Thursday, 18 December 2008

Shared heads - a step too far?

As I was driving home earlier tonight a headline on the news captured my attention. Borders Council has decided that, in order to save money, among other measures, it will reduce the number of Headteacher posts. In future, it is proposed, schools will share heads. I am a keen supporter of sharing leadership but is this approach to leadership based on sound business and educational principles or is it driven by a need to cut costs?

''Our new structures as they evolve and settle down will provide schools with greater development capacity.

"This will help us build on our strengths and enable us to maximise on the benefits from the Curriculum for Excellence."

''... the controversial proposal for shared headships could operate successfully but needed to be "monitored and managed effectively".

How many more people will be employed to monitor and manage headteachers? Where is the evidence that supports the move for sharing headteachers across schools as being an effective one for pupils? Does a model of sharing heads across schools actually deliver the goods?

Monday, 1 December 2008


Yesterday afternoon, when I was in the garden with my two daughters, Jenny drew our attention to a sight that has always make me stop what I'm doing and gaze in amazement at the skies above. I am referring to the inspiring sight that is a skein of geese. Seeing the geese in their familiar 'V' formation reminded me of a lecture delivered by Dr Richard Holloway at last Summer's international conference in Edinburgh on School Leadership, in which he suggested that humans had much to learn from nature as far as good examples of leadership is concerned. I hadn't really thought about his analogy, and what as leaders we can learn from geese until yesterday.

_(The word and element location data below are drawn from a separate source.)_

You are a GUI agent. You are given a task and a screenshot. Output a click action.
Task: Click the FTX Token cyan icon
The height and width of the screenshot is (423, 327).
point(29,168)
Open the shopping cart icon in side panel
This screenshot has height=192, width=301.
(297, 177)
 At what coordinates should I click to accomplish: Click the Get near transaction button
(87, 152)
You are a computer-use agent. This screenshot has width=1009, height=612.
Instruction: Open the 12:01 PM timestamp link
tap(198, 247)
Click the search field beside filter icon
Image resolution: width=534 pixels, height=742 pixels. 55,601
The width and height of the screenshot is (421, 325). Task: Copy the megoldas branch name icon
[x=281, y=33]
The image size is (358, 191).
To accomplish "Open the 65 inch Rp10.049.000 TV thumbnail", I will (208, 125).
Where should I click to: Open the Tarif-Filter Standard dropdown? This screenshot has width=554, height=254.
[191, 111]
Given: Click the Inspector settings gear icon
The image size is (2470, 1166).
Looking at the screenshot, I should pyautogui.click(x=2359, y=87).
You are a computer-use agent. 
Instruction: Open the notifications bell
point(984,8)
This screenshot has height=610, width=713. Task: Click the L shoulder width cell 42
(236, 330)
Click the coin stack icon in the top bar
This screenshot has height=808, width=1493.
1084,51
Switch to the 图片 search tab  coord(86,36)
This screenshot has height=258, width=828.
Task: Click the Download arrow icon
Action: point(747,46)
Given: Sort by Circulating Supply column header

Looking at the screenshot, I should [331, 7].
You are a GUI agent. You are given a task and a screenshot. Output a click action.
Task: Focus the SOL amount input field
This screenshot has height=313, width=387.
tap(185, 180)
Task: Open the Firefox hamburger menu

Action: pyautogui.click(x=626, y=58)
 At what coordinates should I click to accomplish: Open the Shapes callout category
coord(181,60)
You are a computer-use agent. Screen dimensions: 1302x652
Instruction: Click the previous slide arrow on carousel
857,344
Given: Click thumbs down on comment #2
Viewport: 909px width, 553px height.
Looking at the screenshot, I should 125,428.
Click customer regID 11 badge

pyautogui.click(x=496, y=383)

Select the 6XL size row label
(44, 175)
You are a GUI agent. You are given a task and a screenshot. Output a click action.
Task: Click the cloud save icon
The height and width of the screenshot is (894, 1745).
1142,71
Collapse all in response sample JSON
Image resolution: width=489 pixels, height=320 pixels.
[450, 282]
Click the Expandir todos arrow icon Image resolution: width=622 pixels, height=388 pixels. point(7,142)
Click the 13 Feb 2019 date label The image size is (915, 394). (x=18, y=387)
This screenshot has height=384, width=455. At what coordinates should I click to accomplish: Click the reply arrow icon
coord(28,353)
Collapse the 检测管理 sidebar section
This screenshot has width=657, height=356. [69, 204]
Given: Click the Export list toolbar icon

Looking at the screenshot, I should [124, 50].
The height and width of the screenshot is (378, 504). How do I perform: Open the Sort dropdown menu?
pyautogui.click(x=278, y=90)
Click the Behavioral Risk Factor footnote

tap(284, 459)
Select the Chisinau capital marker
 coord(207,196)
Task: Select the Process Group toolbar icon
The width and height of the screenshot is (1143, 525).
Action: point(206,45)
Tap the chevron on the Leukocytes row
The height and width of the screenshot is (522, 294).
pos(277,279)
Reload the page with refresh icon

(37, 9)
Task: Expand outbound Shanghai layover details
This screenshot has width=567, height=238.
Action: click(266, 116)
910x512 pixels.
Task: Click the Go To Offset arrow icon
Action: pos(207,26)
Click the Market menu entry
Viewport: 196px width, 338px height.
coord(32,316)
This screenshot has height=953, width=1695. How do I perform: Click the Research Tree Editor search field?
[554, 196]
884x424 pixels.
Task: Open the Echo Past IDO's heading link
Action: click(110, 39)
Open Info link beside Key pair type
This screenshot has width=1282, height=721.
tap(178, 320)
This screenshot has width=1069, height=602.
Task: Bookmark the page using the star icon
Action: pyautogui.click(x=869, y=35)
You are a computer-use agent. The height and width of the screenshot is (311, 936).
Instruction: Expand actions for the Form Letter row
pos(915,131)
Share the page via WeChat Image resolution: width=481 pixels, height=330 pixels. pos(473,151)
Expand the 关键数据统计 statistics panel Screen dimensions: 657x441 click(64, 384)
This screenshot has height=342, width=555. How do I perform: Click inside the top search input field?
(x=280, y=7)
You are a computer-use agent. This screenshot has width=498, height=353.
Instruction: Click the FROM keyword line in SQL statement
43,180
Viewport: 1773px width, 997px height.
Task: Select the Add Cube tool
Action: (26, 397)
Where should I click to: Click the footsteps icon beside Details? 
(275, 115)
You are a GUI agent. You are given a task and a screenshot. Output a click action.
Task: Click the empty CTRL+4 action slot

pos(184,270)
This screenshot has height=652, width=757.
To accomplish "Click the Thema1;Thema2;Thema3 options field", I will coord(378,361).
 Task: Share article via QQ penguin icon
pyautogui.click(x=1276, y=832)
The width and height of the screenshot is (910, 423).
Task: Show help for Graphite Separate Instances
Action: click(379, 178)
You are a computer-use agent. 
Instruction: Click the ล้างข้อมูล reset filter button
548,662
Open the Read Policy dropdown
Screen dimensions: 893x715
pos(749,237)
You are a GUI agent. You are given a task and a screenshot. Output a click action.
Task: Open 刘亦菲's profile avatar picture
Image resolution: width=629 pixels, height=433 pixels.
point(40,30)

The first lesson is: work as a team. Geese migrate long distances flying in V-formation. This formation results in reduced wind resistance, which allows the whole flock to add around 70 percent greater flying range than if each bird flew alone. Geese find out quickly that it pays handsomely to be team players. Second, wise leadership: when the leader at the apex of the V gets tired, it is relieved by another goose. Leaders rotate, empower, delegate, and even step down when it's in the best interest of the team. How often do we see this taking place among organisational leaders? Wise leaders ensure that their followers are well trained and developed in order to achieve true empowerment and smooth succession processes. Third, humane behaviour: if a goose drops to the ground when it gets hurt or sick, two of its colleagues go down with it to take care of it until it either gets healthier or dies. In this fast-paced and competitive age, how often do we see managers going out of their way to help colleagues who are in trouble? I am in no doubt that in organisations, morale, productivity, and loyalty increase when employees look after each other and are treated humanely.